■ TASK ITEM ■
Could you quote, exactly as they stand, the lines running from the one with "Viewport: 2110px width, 1340px height." to the final line of the material?

■ PROVIDED INFORMATION ■
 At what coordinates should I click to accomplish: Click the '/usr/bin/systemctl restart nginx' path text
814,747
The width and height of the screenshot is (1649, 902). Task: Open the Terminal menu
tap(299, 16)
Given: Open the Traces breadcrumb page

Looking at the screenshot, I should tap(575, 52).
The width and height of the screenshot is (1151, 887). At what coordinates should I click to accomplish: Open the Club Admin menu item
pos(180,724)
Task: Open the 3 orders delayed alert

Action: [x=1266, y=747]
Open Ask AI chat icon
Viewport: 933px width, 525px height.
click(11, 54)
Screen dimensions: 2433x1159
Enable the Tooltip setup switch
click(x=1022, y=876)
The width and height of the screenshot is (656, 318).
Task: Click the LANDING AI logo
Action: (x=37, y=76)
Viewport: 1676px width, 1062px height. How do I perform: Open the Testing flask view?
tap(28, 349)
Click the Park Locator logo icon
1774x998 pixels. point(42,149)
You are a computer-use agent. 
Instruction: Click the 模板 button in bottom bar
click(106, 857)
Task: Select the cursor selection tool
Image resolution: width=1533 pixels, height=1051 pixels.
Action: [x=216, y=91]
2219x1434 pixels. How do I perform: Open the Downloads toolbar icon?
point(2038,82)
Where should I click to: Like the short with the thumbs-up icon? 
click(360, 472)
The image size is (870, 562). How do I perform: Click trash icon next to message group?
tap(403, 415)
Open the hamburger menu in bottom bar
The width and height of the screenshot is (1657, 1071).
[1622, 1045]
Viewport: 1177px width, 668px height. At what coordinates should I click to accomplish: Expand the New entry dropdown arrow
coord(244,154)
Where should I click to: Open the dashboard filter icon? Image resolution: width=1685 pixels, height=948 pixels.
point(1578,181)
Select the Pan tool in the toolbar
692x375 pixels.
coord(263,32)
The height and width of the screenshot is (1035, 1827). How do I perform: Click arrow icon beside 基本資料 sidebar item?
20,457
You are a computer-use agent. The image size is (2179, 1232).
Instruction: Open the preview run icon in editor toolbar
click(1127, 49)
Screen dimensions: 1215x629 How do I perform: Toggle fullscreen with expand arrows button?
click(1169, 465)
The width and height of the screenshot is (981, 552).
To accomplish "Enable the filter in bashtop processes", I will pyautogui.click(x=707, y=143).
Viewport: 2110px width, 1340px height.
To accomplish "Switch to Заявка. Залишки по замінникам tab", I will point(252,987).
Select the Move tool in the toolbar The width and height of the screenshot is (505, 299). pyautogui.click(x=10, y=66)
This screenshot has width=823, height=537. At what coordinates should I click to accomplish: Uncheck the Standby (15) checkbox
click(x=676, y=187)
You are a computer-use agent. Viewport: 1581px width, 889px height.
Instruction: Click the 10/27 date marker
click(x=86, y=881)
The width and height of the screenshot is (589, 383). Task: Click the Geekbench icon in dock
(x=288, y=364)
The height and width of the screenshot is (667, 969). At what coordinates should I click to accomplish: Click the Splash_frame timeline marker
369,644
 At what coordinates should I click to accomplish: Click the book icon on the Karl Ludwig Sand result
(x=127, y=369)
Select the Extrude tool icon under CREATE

■ FINAL ANSWER ■
Viewport: 2110px width, 1340px height.
To accomplish "Switch to Заявка. Залишки по замінникам tab", I will point(252,987).
Select the Move tool in the toolbar The width and height of the screenshot is (505, 299). pyautogui.click(x=10, y=66)
This screenshot has width=823, height=537. At what coordinates should I click to accomplish: Uncheck the Standby (15) checkbox
click(x=676, y=187)
You are a computer-use agent. Viewport: 1581px width, 889px height.
Instruction: Click the 10/27 date marker
click(x=86, y=881)
The width and height of the screenshot is (589, 383). Task: Click the Geekbench icon in dock
(x=288, y=364)
The height and width of the screenshot is (667, 969). At what coordinates should I click to accomplish: Click the Splash_frame timeline marker
369,644
 At what coordinates should I click to accomplish: Click the book icon on the Karl Ludwig Sand result
(x=127, y=369)
Select the Extrude tool icon under CREATE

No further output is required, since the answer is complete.